*Task statement*
Each line from the one that holds "The height and width of the screenshot is (267, 560)." to the end of the records is to be retyped exactly. Pictures are not part of the copy.

--- Records supplied Enclosed Below ---

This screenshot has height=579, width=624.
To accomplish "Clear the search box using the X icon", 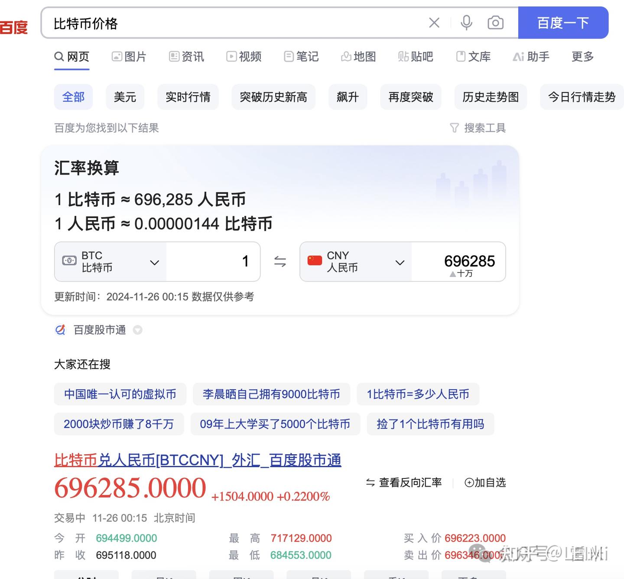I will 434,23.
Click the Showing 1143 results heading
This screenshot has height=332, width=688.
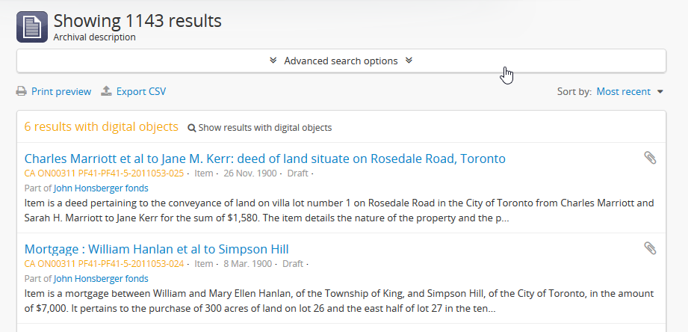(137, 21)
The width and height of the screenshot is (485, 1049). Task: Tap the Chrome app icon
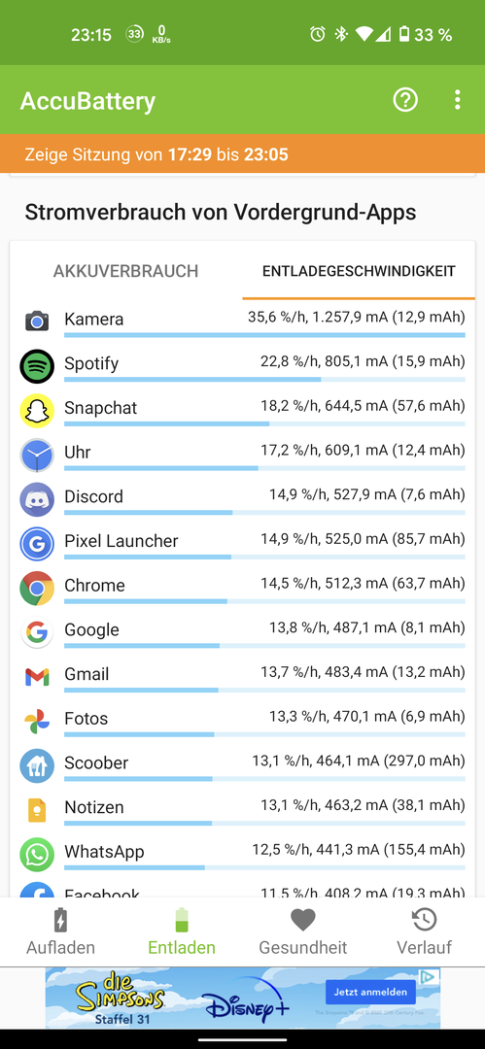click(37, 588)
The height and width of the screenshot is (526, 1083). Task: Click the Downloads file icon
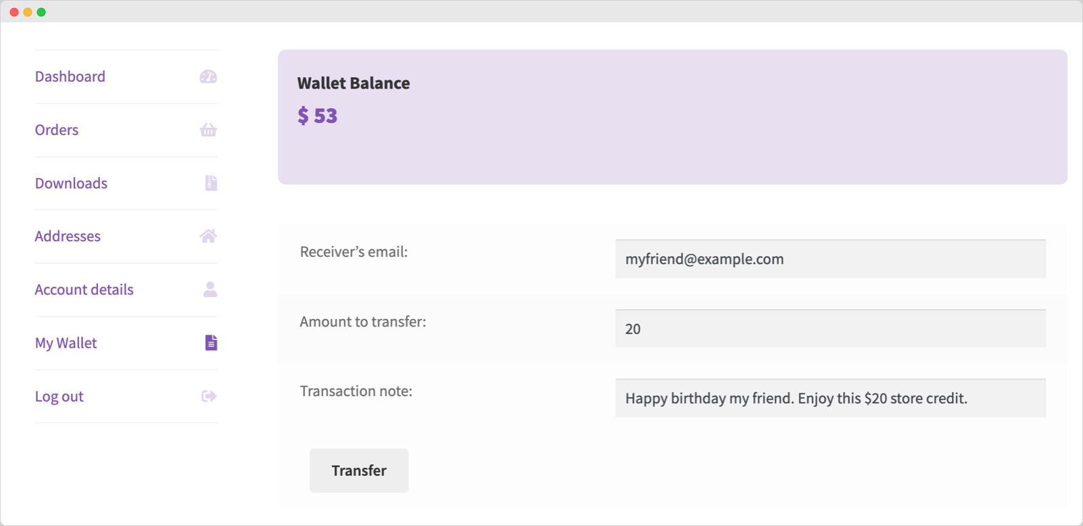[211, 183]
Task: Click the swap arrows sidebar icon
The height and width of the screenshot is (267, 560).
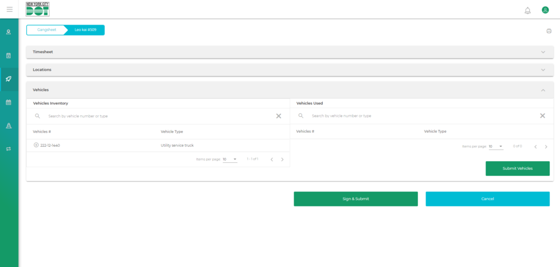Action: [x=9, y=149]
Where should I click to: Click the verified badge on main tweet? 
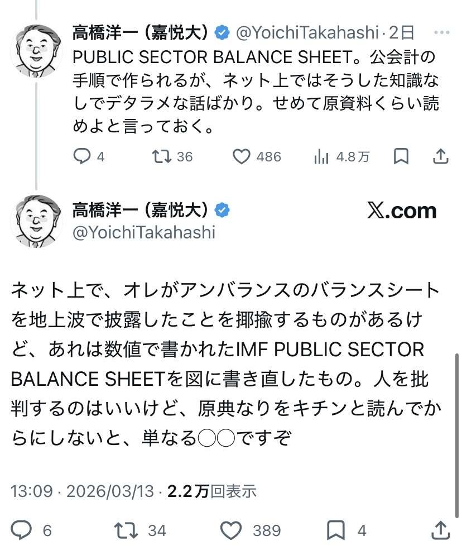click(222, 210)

--- End of Enclosed Records supplied ---

*Response area*
The height and width of the screenshot is (267, 560).
Action: [x=9, y=149]
Where should I click to: Click the verified badge on main tweet? 
click(222, 210)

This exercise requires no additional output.